The painter Gino Severini, a member of the futurist group in the 1910s, wrote a preface for Paolo Boni’s first Parisian exhibition in 1954, organized at the Galerie Voyelle. Herta Wescher and Richard S. Field, the authors respectively of reference books on collage and engraving, also promoted Boni’s productions in fine articles, as did critics Simone Frigerio and Jacques Lepage, who regularly contributed to some of the most important French journals during the Cold War: Art et Architecture d’aujourd’hui, Les Lettres françaises, etc. Writers Michel Butor, Maurice Roche and Georges Perec, who were close to Paolo Boni, also collaborated with the artist compiling collections of prints where the text and the images are cleverly combined, such as for example, Chronique des Astéroïdes, Ça ! ou de Métaux, on the one hundred and thirty-five copies planned, only a few copies were printed in 1985.
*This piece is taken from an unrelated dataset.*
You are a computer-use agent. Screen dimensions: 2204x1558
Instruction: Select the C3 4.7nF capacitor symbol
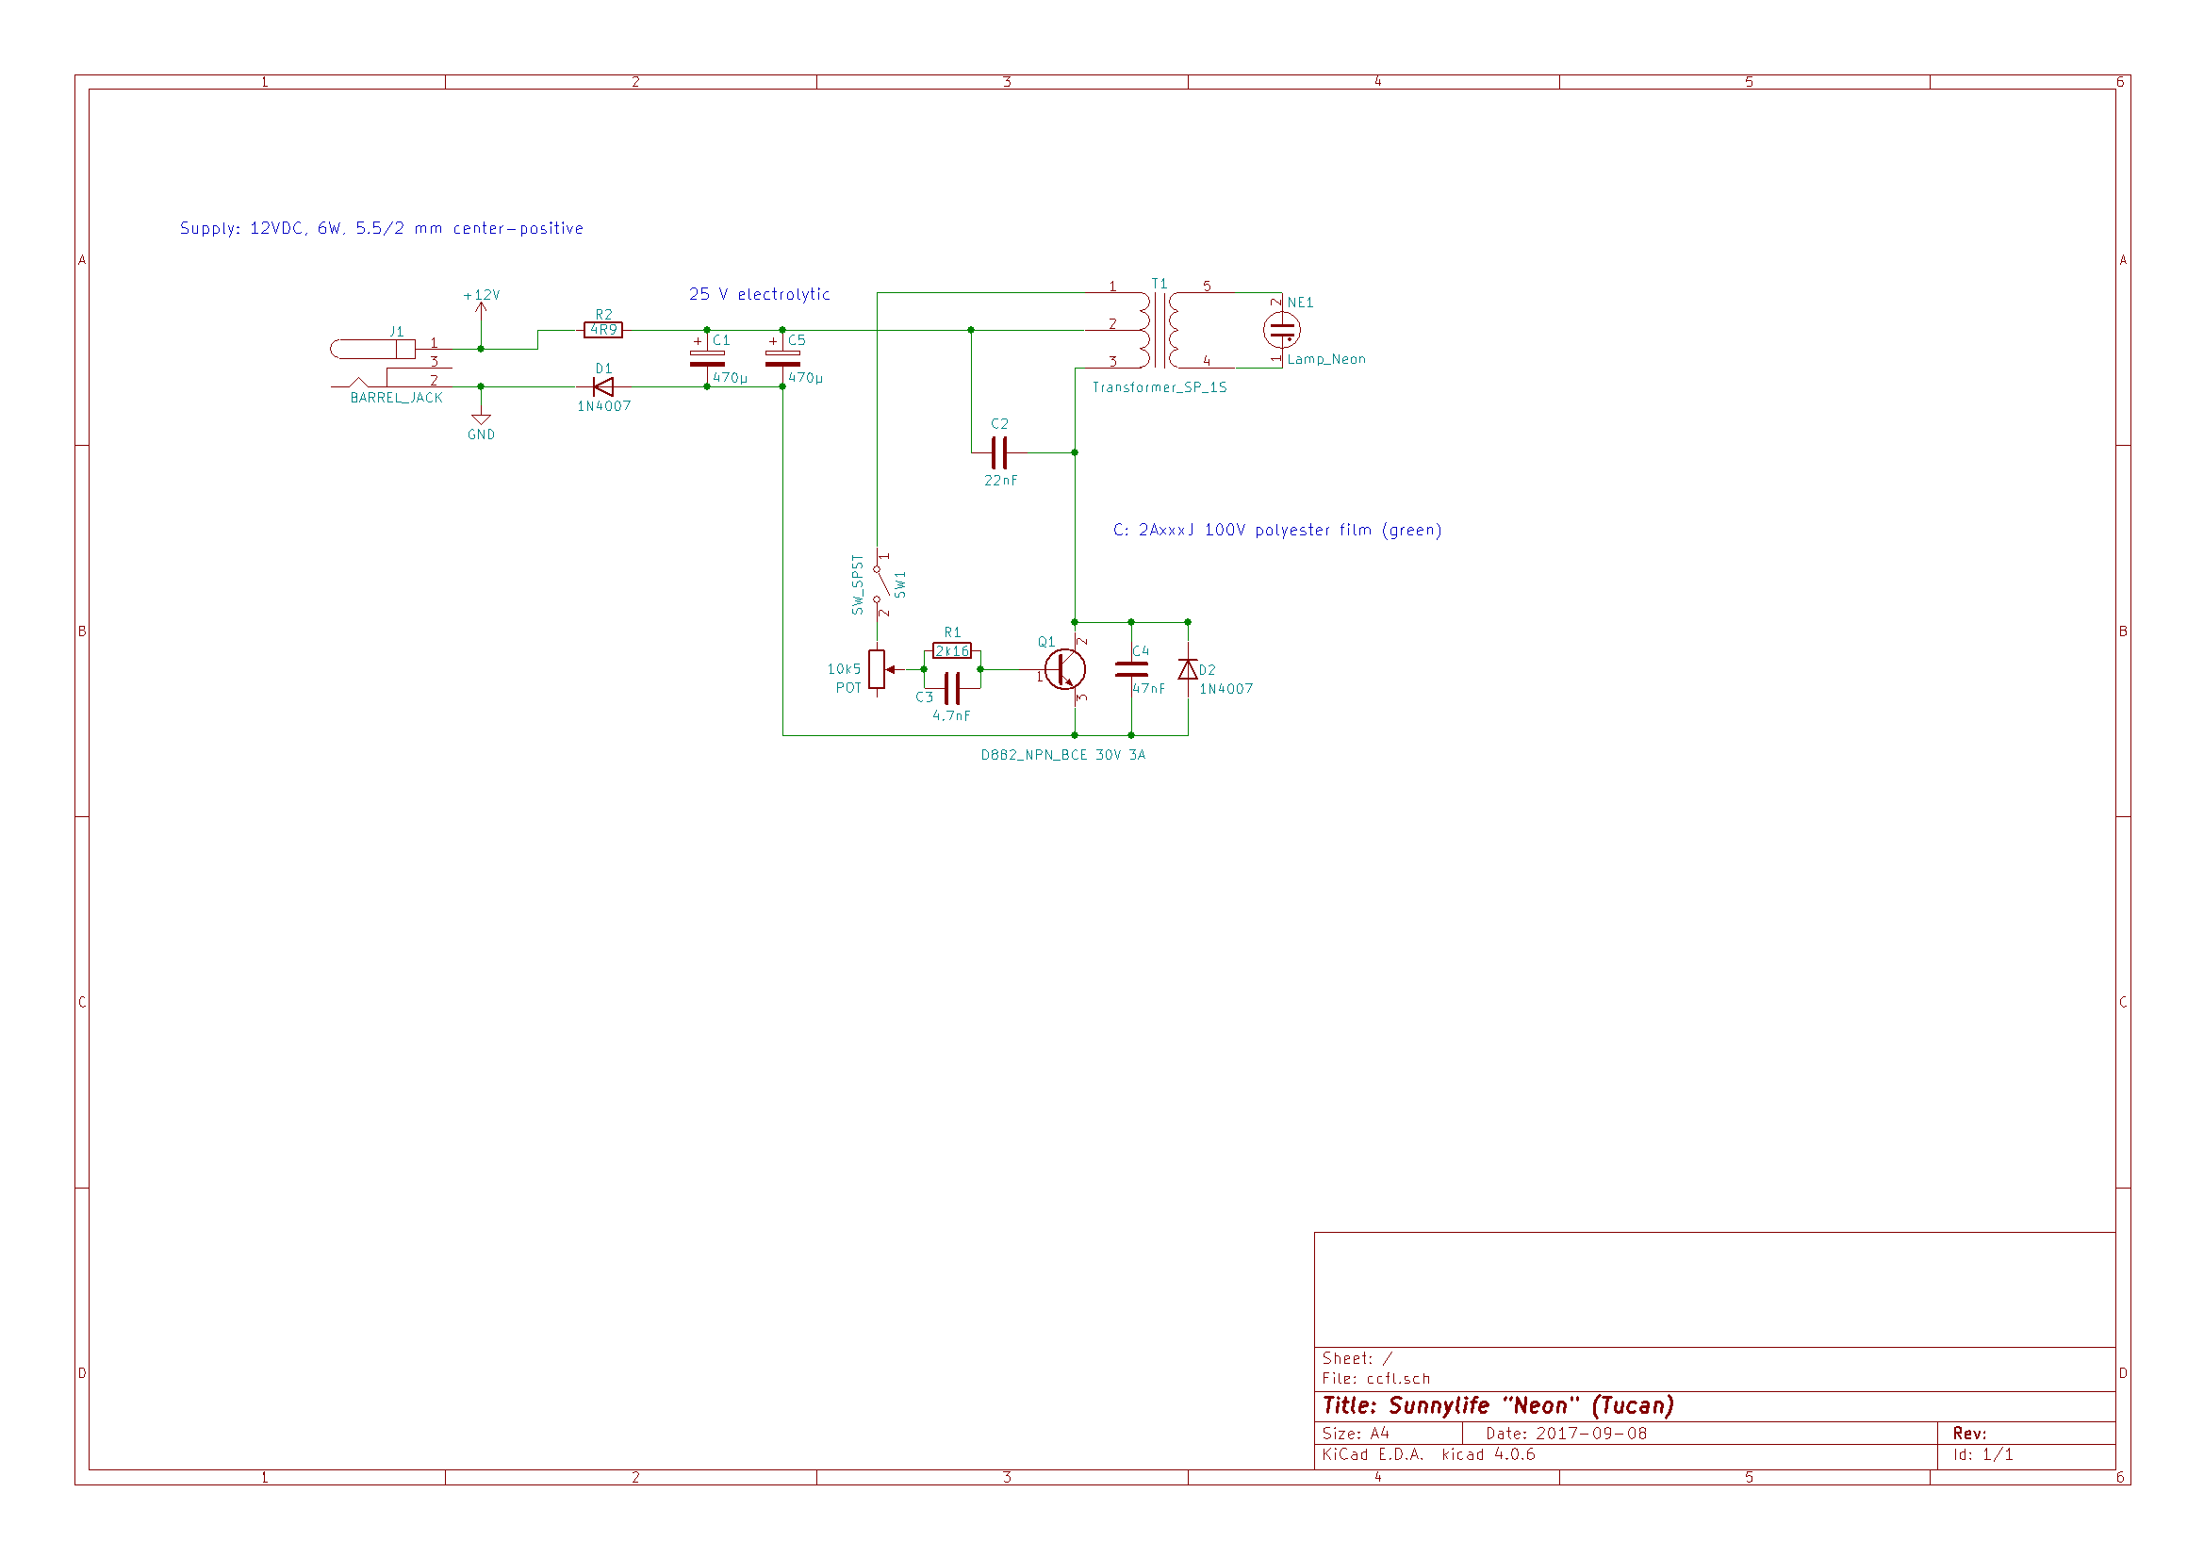coord(951,688)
However much this short review of the critical reception of Paolo Boni’s work tells us about the artist’s circle of friends, his professional network and the contemporary spread of his work, it cannot in any way obscure the richness and significance of the work itself. This is why many texts highlight its truly independent and original character, based on the pictorial and sculptural research initiated by Paolo Boni in the forties, which he continued a short time later with a series of inventive engraved experiments which Alfonso Ciranna classified as “graphisculptures”3 in 1970.
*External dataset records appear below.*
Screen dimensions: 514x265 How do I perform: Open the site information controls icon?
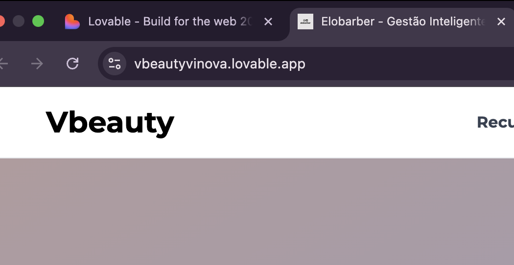click(x=115, y=64)

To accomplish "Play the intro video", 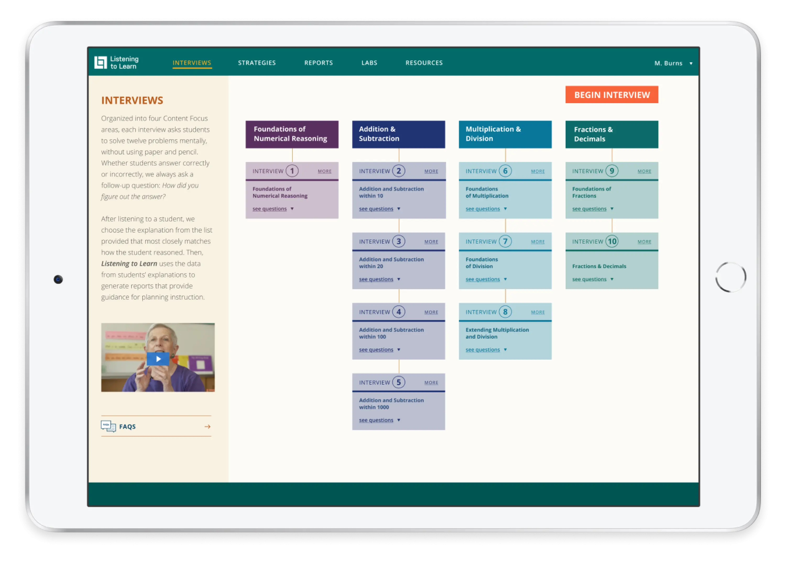I will point(158,359).
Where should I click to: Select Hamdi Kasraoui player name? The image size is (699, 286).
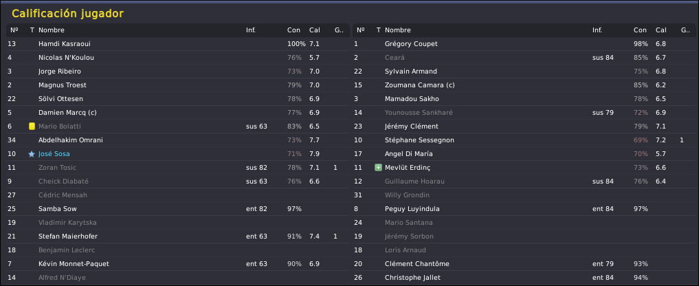pyautogui.click(x=64, y=44)

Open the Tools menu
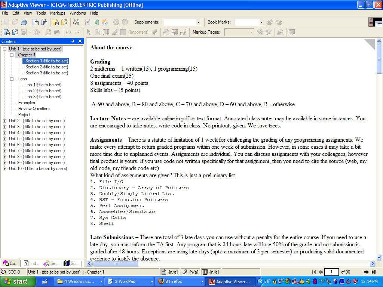(x=41, y=13)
Unlike traditional engraving techniques, Paolo Boni’s process does not involve the successive removal of material. Instead of resorting to subtraction, chiseling or an acid bath, Boni shapes the metal with additions of “pieces of cut metal”, “riveted” on the original matrix 4 . After completing his first portraits and painted landscapes, praised at the time by Gino Severini, who saw in them the combined influence of “modern” French painters and the Italian Primitives – need we recall that Paolo Boni’s native village of Vicchio di Mugello was also the homeland of Giotto di Bondone? – Boni’s productions lent material form to the artist’s essentially formal concerns, themselves nourished by his simultaneous practice of these different arts.
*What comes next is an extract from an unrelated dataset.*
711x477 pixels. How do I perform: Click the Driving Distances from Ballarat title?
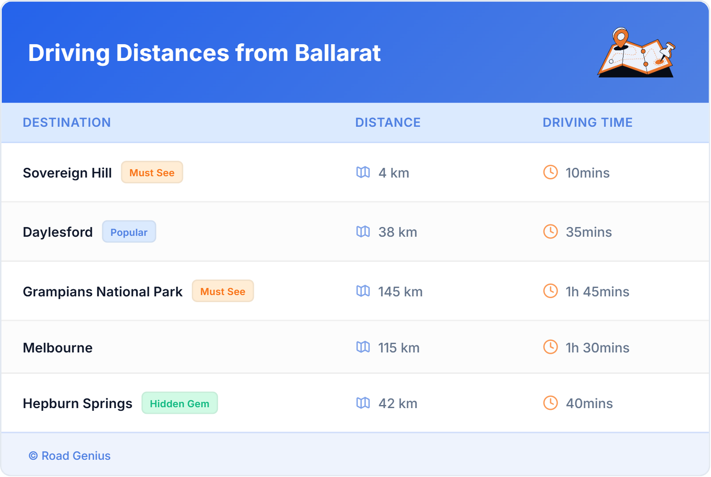tap(204, 53)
In the same way as Paolo Boni’s sculptural and graphic essays, dominated by his taste for flat surfaces and reliefs, his paintings in the nineteen-sixties gradually gained in precision. From this period onwards he favored juxtapositions and superimpositions of shapes and preferred flat surfaces with sharp contours to brushstrokes and ostentatious impasto, without ever denying the artworks’ materiality in any way. While his first paintings were inspired by the discovery of so-called fauvist and cubist painters with their presentation of highly geometrical volumes, subsequent pieces rather seem to demonstrate Paolo Boni’s interest in the work of Fernand Léger, his contrasts of forms and great plasticity. Léger’s art, which displays a certain fascination for the industrial world, goes as far as intertwining the specificities of human bodies, objects and machines. However, the art of Boni, the inventor of a particular kind of relief engravings, suggests rather more a taste for cosmic spaces and aeroplanes, the dreams and utopias they embody, and the territories they offer to the imagination. The work of Paolo Boni, as it appears to us today, a few months after the artist’s passing, is in itself a personal world which escapes the contemporary artistic quarrels and the “agonizing problems of the figurative and the non-figurative, the abstract, the geometric or not, or Tachisme […]”5. Neither abstract nor figurative, since he is precisely one and the other, his partially unveiled art prevails, while Paolo Boni himself has escaped into imaginary spaces.